In this paper, the NREL offshore 5-MW baseline wind turbine is considered for the integrated power system. The wind turbine has a rotor radius of about 63 m, the rated rotor speed is 12.1 rpm, with a rated generator speed of 1173.7 rpm, and gearbox ratio of 97:1. The control of the wind turbine and the integrated power system is focused on region 2 in which the generator torque is controlled to be proportional to the square of the filtered generator speed to maintain a constant (optimal) tip-speed ratio for optimizing power capture and smoothing the overall power output. In this region, the peak power coefficient of 0.482 occurs at a tip-speed ratio of around 8 and a rotor-collective blade-pitch angle of 0.0°.

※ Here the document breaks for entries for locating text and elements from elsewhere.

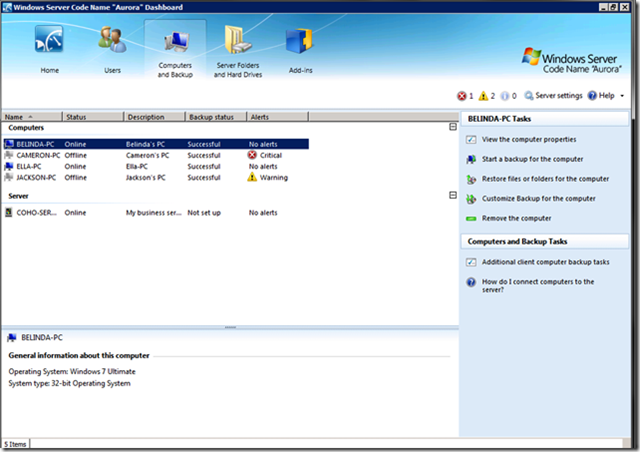This screenshot has height=452, width=640.
Task: Collapse the Server group
Action: 453,196
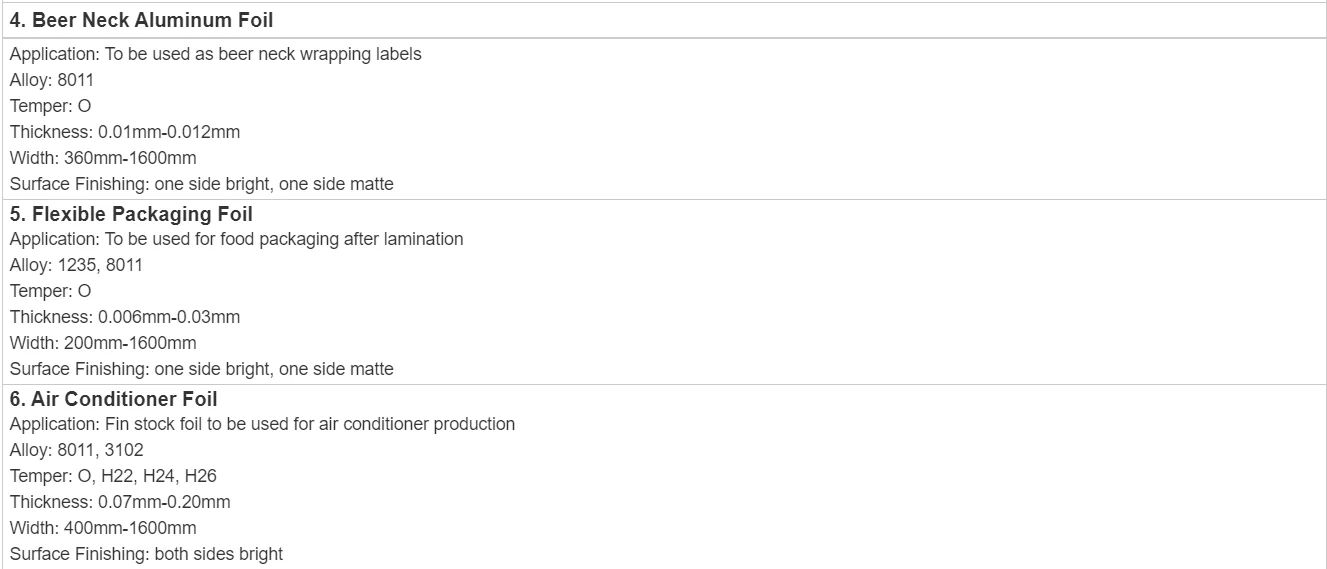Click the 'Alloy: 8011, 3102' text
This screenshot has height=569, width=1327.
click(x=76, y=450)

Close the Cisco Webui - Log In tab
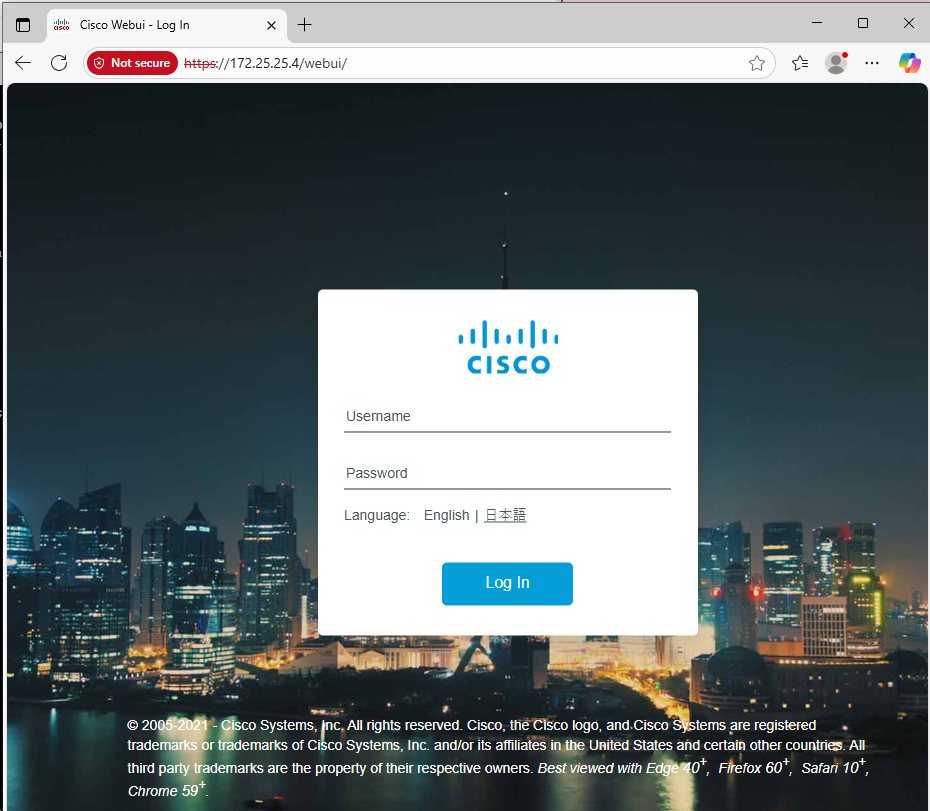click(271, 26)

By neglecting the damping of the mechanical transmission, the dynamic model of the mechanical transmission can be generally formulated as:

$$\left\{ {\begin{array}{*{20}l} {J_{{\text{r}}} \dot{\omega }_{{\text{r}}} = T_{{\text{a}}} - T_{{\text{L}}} } \hfill \\ {J_{{\text{g}}} \dot{\omega }_{{\text{g}}} = T_{{\text{h}}} - T_{{\text{g}}} } \hfill \\ \end{array} } \right.$$

where Ta is the low-speed shaft aerodynamic torque, Tg is the high-speed shaft generator torque, TL and Th are the respective torques at the gearbox ends of the low-speed and high-speed shafts. wr and wg are the rotational speeds of the turbine rotor and generator shaft, respectively.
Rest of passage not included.